On the other hand plaintiff has cited three cases which hold that statutes substantially similar in some respects to the one in the above-cited case from the District of Columbia apply only to defendants. My colleagues dismiss these cases because in their opinion they are not “based upon a statute such as ours.” Certainly, that is true, but the statutes in those cases are no more unlike our statute than the statute in the above-cited National Trucking & Storage Co. v. Driscoll case. I do not rely upon those cases because of any identity between the statutes there involved and ours but because 'in general such cases support the view that statutes of this kind are to be construed strictly as applicable only to defendants unless their language necessarily implies that they are also applicable to plaintiffs.

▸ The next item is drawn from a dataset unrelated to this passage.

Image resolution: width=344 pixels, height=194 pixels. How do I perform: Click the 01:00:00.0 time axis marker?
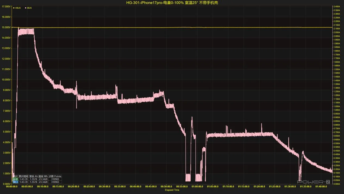(197, 187)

Before concluding I must excuse this long dissent on the ground that I deem this question a most important one in the construction of statutes and especially a statute that derogates from the common law so radically as the instant statute. Of course the heavens will not fall because of the majority’s construction, but I apprehend unfortunate consequences may flow from it. There will be no net gain. For one thing I cannot conceive how highway safety will be promoted. Whether viewed as “one way” or “two ways” the statute contributes little or nothing to the attainment of that much desired goal. After all, it is designed chiefly to assure financial responsibility of operators and owners of motor vehicles, and only incidentally if at all to promote *48highway safety. Experience has shown that assurance of that kind does not decrease the hazards of the highway. States with compulsory automobile liability insurance do not appear to rank higher in that regard than states without it. In fact there is a school of thought which stoutly maintains that such insurance tends to retard progress toward greater care in the operation of motor vehicles on the highways. In any event if that is a legislative objective of the statute under review and the legislature deems that objective will be promoted by making such statute of universal application to plaintiffs as well as defendants the legislature should make its intention clear beyond question. ■ This court should not by liberal construction incorporate into the statute a policy or rule so radically derogating from the common law. Judicial legislation of that kind seldom if ever works for good. What seems to be so desirable and necessary to declare by judicial fiat today may all too soon return to plague us tomorrow. Thus is the court the architect of its own misfortunes. Prudence, if nothing else, suggests that we stay in our own domain and let the legislature wrestle with policies of state.
William A. Gunning, for plaintiff.
Edwards & Angelí, Edward F. Hindle, for defendant.